Meet Our Grad Student Scholars is a series from Illinois-Indiana Sea Grant (IISG) celebrating the students and research funded by our scholars program. To learn more about our faculty and graduate student funding opportunities, visit Fellowships & Scholarships.
Yuanxin Song is a PhD student at the University of Illinois Urbana-Champaign, where her research focuses on nutrient loss reduction and water quality improvement. Through the Illinois-Indiana Sea Grant Scholars Program, she is developing a targeted conservation framework for the Lake Michigan watershed. Her work aims to identify nutrient pollution hotspots, diagnose the dominant factors driving nutrient loss across subwatersheds, and support more effective and spatially targeted management strategies for water quality protection.
The Great Lakes are among the most important freshwater systems in the world, supporting drinking water supply, economic activity, transportation, recreation, and ecological function across the United States and Canada. Within this broader system, the Lake Michigan watershed plays a particularly important role. It includes highly productive agricultural landscapes, rapidly growing urban areas, extensive river networks, and diverse coastal ecosystems. At the same time, this watershed faces persistent water quality challenges associated with nutrient pollution. Nitrogen and phosphorus from agricultural production and other human activities can be mobilized from the landscape, delivered to streams and rivers, and ultimately, transported to downstream waters, where they contribute to eutrophication, harmful algal growth, and long-term ecological degradation.

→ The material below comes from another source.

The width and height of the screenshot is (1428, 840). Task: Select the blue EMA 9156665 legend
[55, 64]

A central challenge in nutrient management is that nutrient loss is not distributed evenly across space, nor is it driven by the same processes everywhere. Some subwatersheds are
characterized by high nutrient inputs, whereas others are more strongly influenced by efficient land-to-water delivery or downstream transport processes. In addition, current nutrient export can reflect not only present-day inputs, but also hydrologic connectivity, legacy effects, and watershed conditions that vary across locations. As a result, effective nutrient reduction requires more than identifying where pollution is occurring. It also requires understanding why certain places function as hotspots and which mechanisms are most responsible for nutrient loss in each setting.
Yuanxin Song’s IISG research addresses this challenge by developing a HUC12-scale framework that integrates hotspot identification, watershed typology, and targeted intervention analysis across the Lake Michigan watershed. Working at the HUC12 level allows her research to capture subwatershed-scale variability that is directly relevant to conservation planning and local management. Rather than treating the watershed as a single, uniform system, this framework is designed to identify where nutrient loss risk is highest, how subwatersheds differ in their dominant controls, and where conservation actions may achieve the greatest benefit.

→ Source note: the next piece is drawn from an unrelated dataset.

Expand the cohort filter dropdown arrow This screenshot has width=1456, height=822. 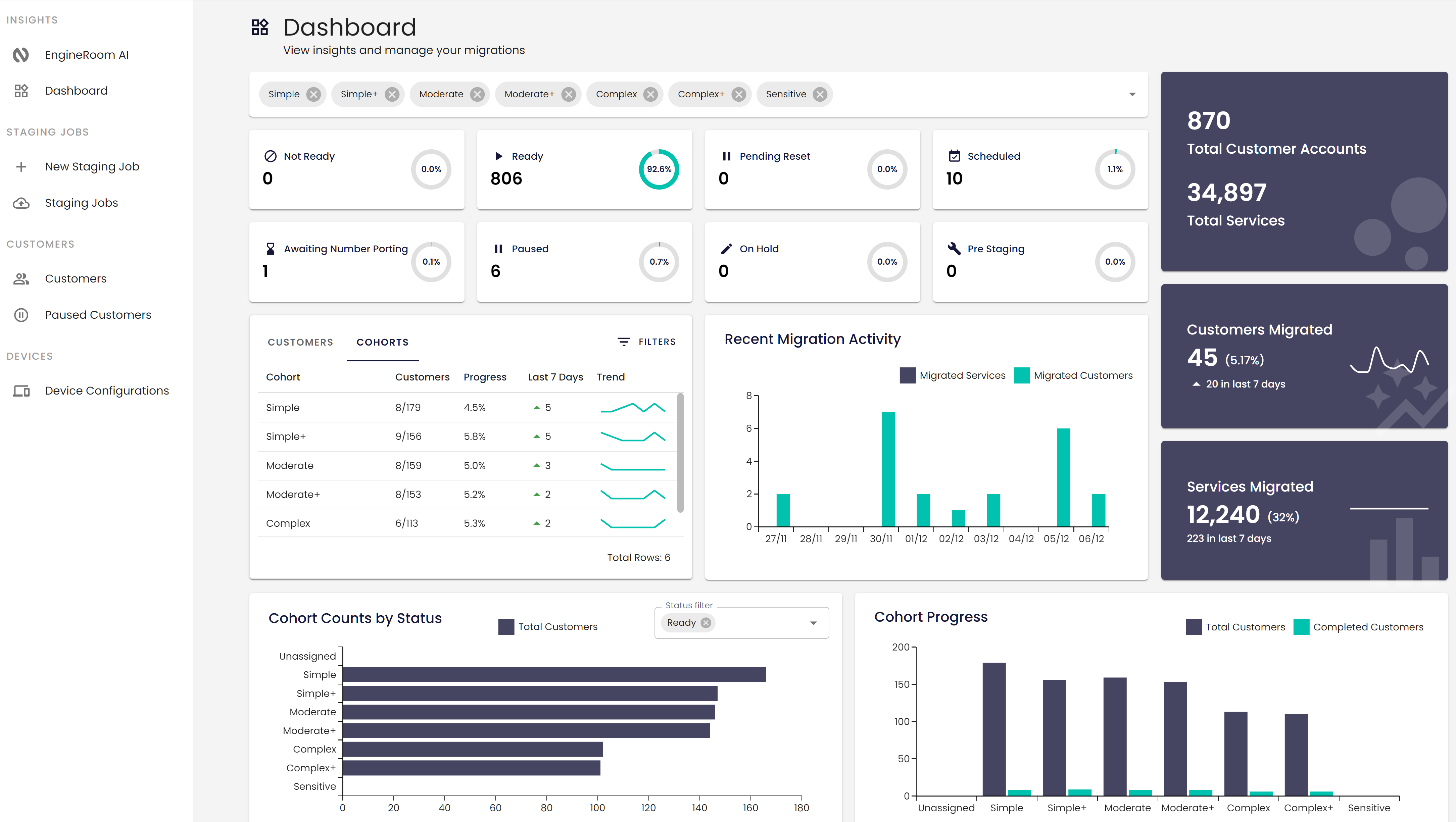[1131, 94]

Yuanxin Song presents a poster on a conservation framework for the Upper Mississippi River Basin at a Purdue University workshop titled Nitrogen Fate Shapes Agriculture’s Sustainable Future.
The framework follows three main steps. The first step is hotspot identification. This step uses indicators that reflect nutrient loss risk to identify priority subwatersheds for management. The second step is factor diagnosis. After hotspots are identified, the framework evaluates the dominant source, delivery, and transport factors associated with nutrient loss in different locations. Source factors relate to nutrient inputs to the landscape. Delivery factors describe how readily nutrients move from land to water. Transport factors reflect the hydrologic and spatial processes that influence how nutrients move through the river network. The third step is targeted intervention. By linking these diagnosed mechanisms to conservation strategies, the framework helps identify more place-based approaches for nutrient reduction and supports improved management precision and resource allocation efficiency.
This work is intended not only to improve scientific understanding of nutrient loss, but also to strengthen the practical basis for watershed management. Conservation resources are always limited, and water quality protection depends on using those resources where they can have the greatest effect. A more spatially explicit and mechanism-informed framework can help decision-makers move beyond broad, uniform strategies toward approaches that better reflect watershed heterogeneity. In that sense, Song’s research is closely aligned with the broader goals of IISG: to connect scientific research with real-world environmental problem-solving and to support more effective stewardship of the Great Lakes.
In the long term, Song hopes this research will contribute to a stronger scientific foundation for nutrient management across the Great Lakes region. By integrating hotspot identification, watershed typology, and targeted intervention, her work seeks to advance a more precise, efficient, and decision-relevant approach to water quality protection in the Lake Michigan watershed and beyond.